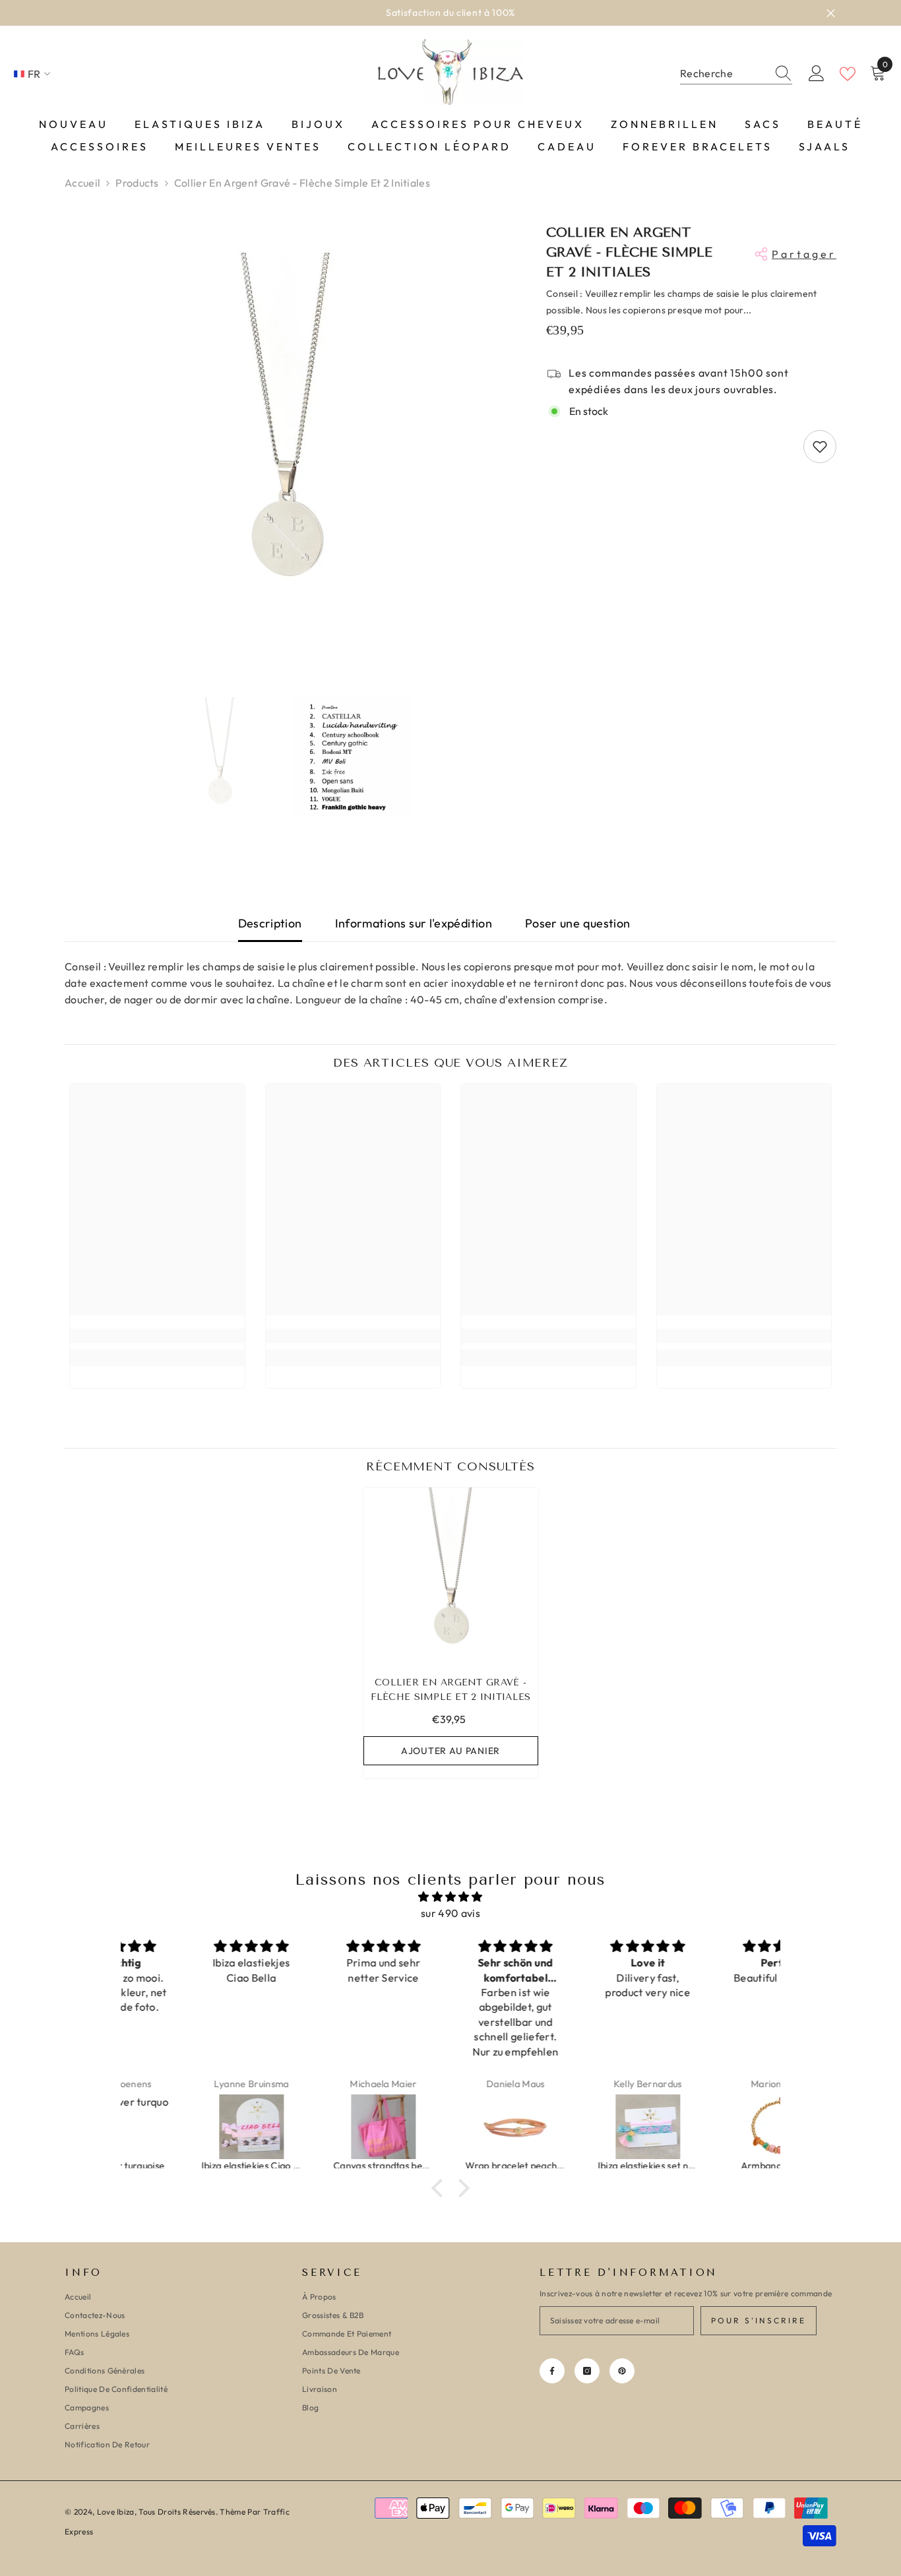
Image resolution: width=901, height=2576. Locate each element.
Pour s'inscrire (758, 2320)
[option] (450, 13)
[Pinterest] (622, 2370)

+ + + +

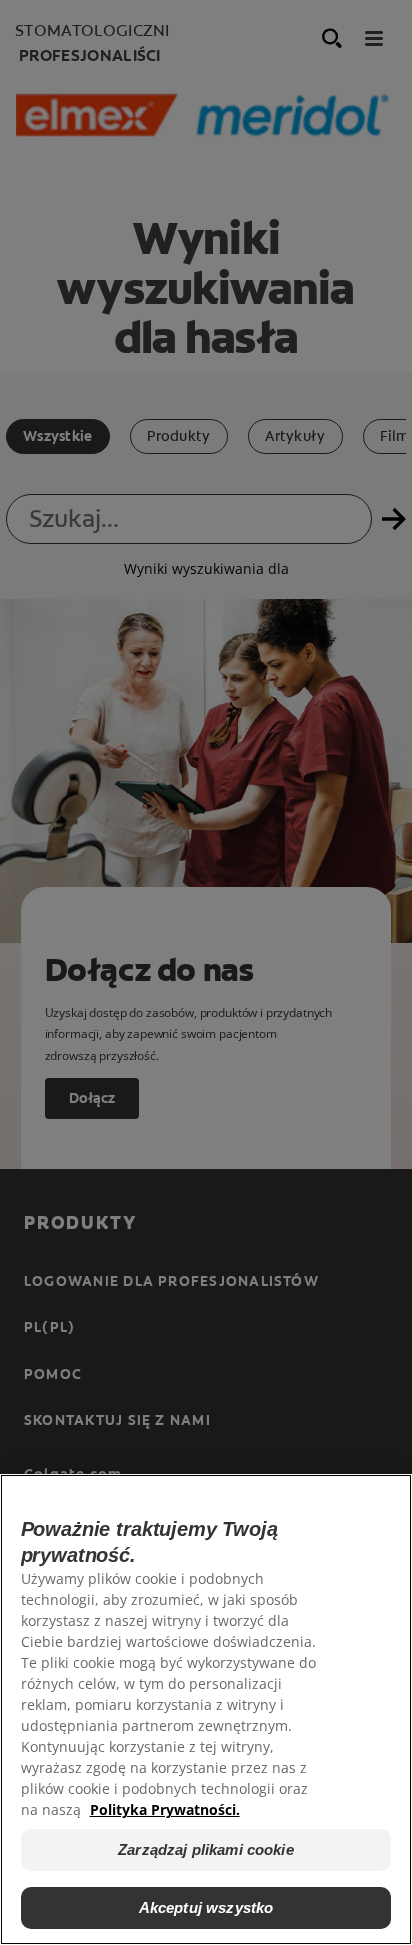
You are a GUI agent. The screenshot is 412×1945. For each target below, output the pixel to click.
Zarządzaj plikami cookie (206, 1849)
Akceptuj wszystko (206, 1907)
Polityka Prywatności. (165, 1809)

+ + + +

## WORK TASK:
The reply should hold only the lines of the listing above starting at the line containing "Image resolution: width=901, height=2576." and ending at the line containing "[Pinterest] (622, 2370)", exactly as written.

## SOLUTION TO THE EXERCISE:
Image resolution: width=901, height=2576. Locate each element.
Pour s'inscrire (758, 2320)
[option] (450, 13)
[Pinterest] (622, 2370)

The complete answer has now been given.